Could you report every line of the listing below that holds the word "will"?

§ **Records provided**:

- Opening Delimiter -

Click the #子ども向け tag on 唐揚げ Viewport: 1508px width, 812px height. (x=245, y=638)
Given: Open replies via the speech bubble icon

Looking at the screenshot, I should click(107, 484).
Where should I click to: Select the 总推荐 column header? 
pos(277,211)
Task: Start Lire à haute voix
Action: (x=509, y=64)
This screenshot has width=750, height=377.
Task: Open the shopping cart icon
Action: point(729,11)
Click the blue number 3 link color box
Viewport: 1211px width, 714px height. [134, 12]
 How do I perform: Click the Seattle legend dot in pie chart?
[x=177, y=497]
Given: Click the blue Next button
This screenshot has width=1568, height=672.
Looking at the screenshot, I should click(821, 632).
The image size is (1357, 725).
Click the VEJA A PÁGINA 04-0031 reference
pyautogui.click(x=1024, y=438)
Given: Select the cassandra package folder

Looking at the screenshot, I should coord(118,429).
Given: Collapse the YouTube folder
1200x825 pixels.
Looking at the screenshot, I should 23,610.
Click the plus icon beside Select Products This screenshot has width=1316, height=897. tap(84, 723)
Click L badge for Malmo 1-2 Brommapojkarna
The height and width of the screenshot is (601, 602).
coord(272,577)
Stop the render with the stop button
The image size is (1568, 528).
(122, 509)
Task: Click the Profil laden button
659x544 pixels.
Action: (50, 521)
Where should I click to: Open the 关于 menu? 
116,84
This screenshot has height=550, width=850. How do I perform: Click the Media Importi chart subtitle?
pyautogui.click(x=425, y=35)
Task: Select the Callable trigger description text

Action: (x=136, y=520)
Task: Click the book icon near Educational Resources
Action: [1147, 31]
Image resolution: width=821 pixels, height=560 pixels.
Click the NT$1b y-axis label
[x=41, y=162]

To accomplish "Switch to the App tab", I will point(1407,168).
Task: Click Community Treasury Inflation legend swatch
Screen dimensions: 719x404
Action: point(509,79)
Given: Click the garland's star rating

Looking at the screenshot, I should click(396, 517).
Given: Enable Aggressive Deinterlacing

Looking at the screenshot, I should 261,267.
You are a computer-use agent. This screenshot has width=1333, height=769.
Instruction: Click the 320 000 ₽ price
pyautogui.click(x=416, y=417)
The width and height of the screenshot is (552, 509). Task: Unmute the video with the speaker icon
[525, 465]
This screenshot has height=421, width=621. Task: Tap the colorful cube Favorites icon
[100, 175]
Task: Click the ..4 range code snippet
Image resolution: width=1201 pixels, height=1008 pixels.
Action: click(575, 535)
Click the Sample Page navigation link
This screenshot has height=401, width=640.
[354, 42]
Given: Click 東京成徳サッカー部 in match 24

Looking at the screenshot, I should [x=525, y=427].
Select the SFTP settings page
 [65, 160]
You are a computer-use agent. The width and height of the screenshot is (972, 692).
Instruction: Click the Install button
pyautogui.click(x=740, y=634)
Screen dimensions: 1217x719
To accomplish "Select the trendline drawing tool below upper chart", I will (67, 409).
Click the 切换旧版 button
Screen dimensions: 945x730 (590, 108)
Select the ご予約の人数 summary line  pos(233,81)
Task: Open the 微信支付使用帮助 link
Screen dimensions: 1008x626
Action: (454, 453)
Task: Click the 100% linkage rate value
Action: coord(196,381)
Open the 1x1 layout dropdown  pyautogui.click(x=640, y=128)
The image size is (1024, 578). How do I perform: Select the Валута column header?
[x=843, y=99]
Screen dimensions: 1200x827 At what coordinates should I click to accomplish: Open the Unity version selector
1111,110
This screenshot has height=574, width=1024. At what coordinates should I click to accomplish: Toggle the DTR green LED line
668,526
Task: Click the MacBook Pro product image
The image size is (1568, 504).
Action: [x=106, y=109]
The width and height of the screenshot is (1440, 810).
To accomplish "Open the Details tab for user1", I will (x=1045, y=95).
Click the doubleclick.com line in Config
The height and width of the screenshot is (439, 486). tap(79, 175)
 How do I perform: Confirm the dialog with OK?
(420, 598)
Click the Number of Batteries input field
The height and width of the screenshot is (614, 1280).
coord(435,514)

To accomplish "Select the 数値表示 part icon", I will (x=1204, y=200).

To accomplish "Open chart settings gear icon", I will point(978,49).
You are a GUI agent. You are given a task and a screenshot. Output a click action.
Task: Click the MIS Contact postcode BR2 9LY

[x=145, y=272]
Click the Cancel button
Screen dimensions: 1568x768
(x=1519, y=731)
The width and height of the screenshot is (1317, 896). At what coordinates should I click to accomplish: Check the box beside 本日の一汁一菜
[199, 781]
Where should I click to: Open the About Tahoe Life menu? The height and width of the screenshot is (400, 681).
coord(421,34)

- Closing Delimiter -

§ **Exercise output**:
To accomplish "Switch to the App tab", I will point(1407,168).
To accomplish "Select the trendline drawing tool below upper chart", I will (67, 409).
To accomplish "Open the Details tab for user1", I will (x=1045, y=95).
To accomplish "Select the 数値表示 part icon", I will (x=1204, y=200).
To accomplish "Open chart settings gear icon", I will point(978,49).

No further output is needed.